• Provided passage:
********************

Baisong Lu, PhD

Baisong Lu, Ph.D., Assistant Professor 

Lu-BaisongDr. Baisong Lu was born and raised in Hunan, a southern Province of China. He received his Bachelor’s Degree in biology from Beijing Normal University in 1991. He attended graduate school at Chinese PLA Medical Institute in molecular genetics in the same year. Upon graduation, he accepted a research position with Beijing Institute of Biotechnology. Since 2000 he received postdoctoral training at Harvard Medical School (2000) and Baylor College of Medicine (2000-2003). Then he ran his own lab as an associate professor at Beijing Institute of Biotechnology from 2003 to 2005. Beginning in January 2006 he worked as a Research Associate at Baylor College of Medicine. Shortly after that he joined the Wake Forest Institute for Regenerative Medicine as an Instructor. Dr. Lu is the author of more than twenty peer-reviewed papers and the inventor on a patent.

SYNOPSIS OF AREA OF INTEREST: Dr. Lu’s research interests include generating and using rodent models for the study of human reproduction-related and mitochondrial dysfunction-related diseases and conditions.

********************

• Tasks to perform:
A – Restate word for word everything in the biography of Baisong Lu from "Lu-BaisongDr. Baisong Lu" down to "on a patent.".
B – Summarize the biography of Baisong Lu in two sentences.
The listing that follows was drawn from a separate source.

• Provided material:
********************

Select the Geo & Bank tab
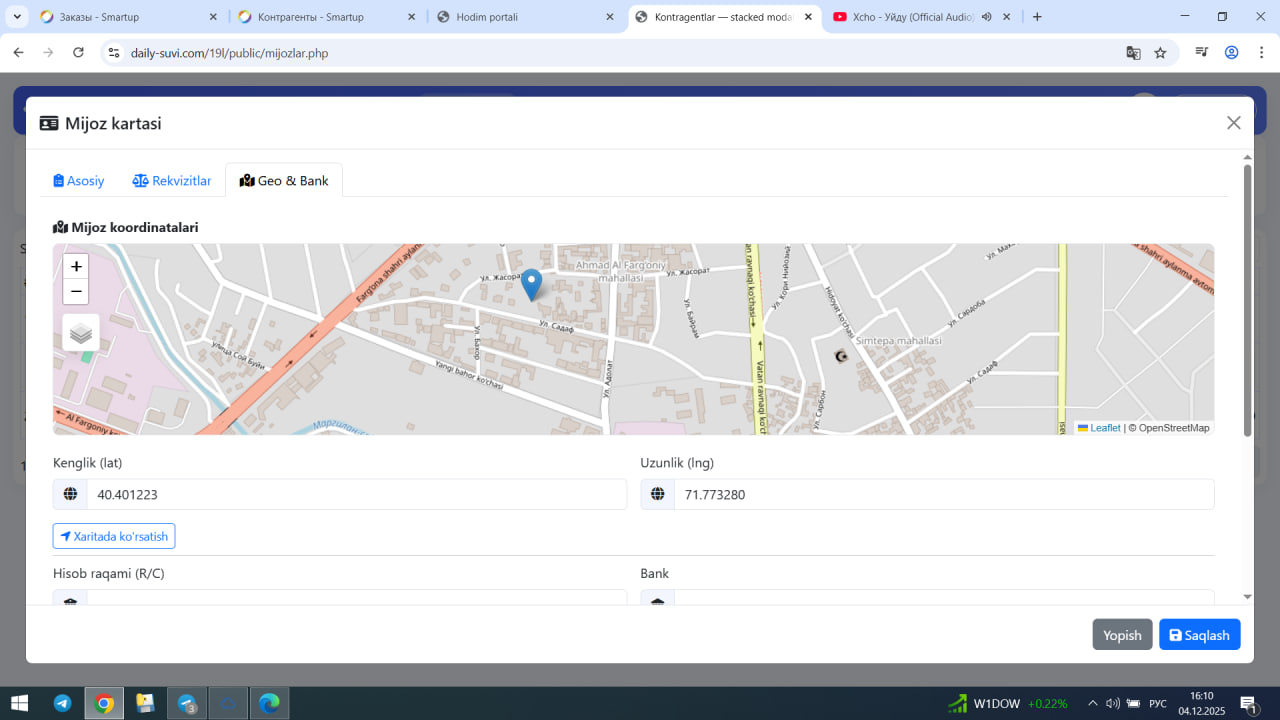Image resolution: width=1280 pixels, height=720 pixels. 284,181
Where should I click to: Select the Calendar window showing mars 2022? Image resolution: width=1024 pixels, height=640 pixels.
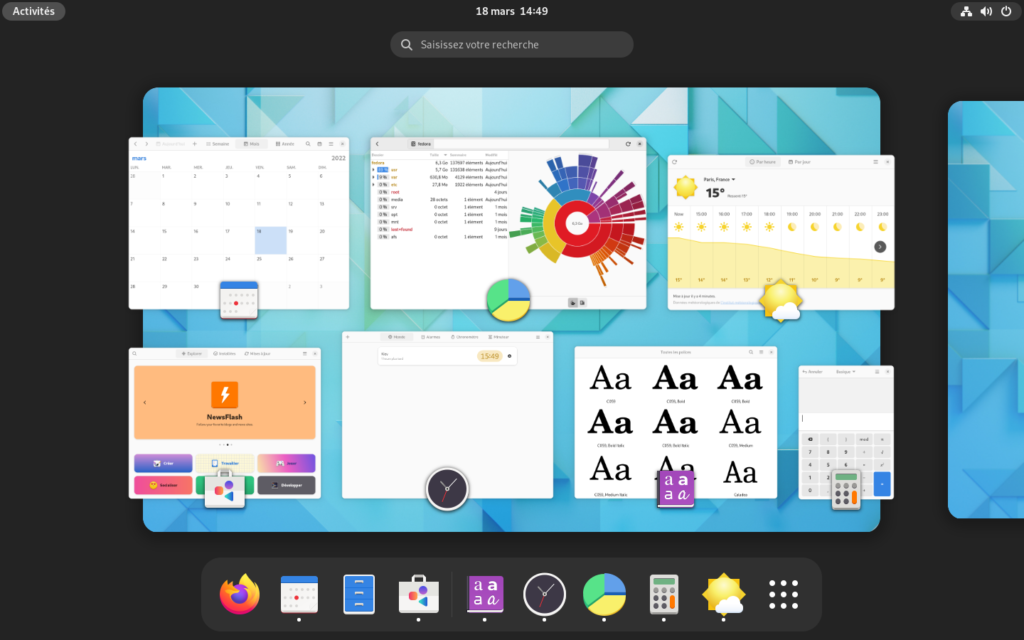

********************

• Results:
A –
Lu-BaisongDr. Baisong Lu was born and raised in Hunan, a southern Province of China. He received his Bachelor’s Degree in biology from Beijing Normal University in 1991. He attended graduate school at Chinese PLA Medical Institute in molecular genetics in the same year. Upon graduation, he accepted a research position with Beijing Institute of Biotechnology. Since 2000 he received postdoctoral training at Harvard Medical School (2000) and Baylor College of Medicine (2000-2003). Then he ran his own lab as an associate professor at Beijing Institute of Biotechnology from 2003 to 2005. Beginning in January 2006 he worked as a Research Associate at Baylor College of Medicine. Shortly after that he joined the Wake Forest Institute for Regenerative Medicine as an Instructor. Dr. Lu is the author of more than twenty peer-reviewed papers and the inventor on a patent.

B – Baisong Lu, who grew up in Hunan, China, earned a biology bachelor's degree from Beijing Normal University in 1991 and studied molecular genetics at Chinese PLA Medical Institute. He worked at Beijing Institute of Biotechnology and trained as a postdoc at Harvard Medical School and Baylor College of Medicine before joining the Wake Forest Institute for Regenerative Medicine, and his research uses rodent models to study human reproduction-related and mitochondrial dysfunction-related diseases and conditions.